I thought I seen that wagon train hellion coming after me. She was kicking and bouncing like the rest, but she was also dead still and tears was running down her pretty cheeks. Her nose was there and it warn’t there. Please help me, sir, she says, and she reached out with her roped hands to scratch my itch. Then she give me a blow that flattened me out and she jumped on me and all the others piled on top as well. The itch was driving me crazy and my eyes was wheeling around on their own, so I can’t say what happened after that, but it tired me most to death.

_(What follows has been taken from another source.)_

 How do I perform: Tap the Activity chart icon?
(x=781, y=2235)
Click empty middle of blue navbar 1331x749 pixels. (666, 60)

I warn’t able to get up and walk again for three days.

When they took me to ride the horse, I reckoned it was another mean joke, but Eeteh says even if it was, the horse was a gift and I couldn’t not take it without making the whole tribe mad. This animal warn’t no half-pint cow-pony. He was a big dark stallion, fifteen or sixteen hands tall, and so wild they had to fence him apart not to sicken the herd with his contrariness. They kept him in a corral made a poles and brush, and when I stepped into it, he raired up over my head and snorted and punched his hoofs at me like to box my jaws. I ducked back, feeling about six inches tall.

He come with just a cinched pelt on him, no saddle or bridle, he wouldn’t tolerate them. What they wanted was for me to sivilize him by breaking his wild spirit. All I really wanted to do was open the gates and set him free, but that warn’t a choice I had. The tribe liked to say they warn’t crippling the animal when they broke it, but was welcoming him into the tribe as a trained warhorse and a fellow hunter, and I had to think like they thought. Which was the way the folks back in St. Petersburg most thought about me.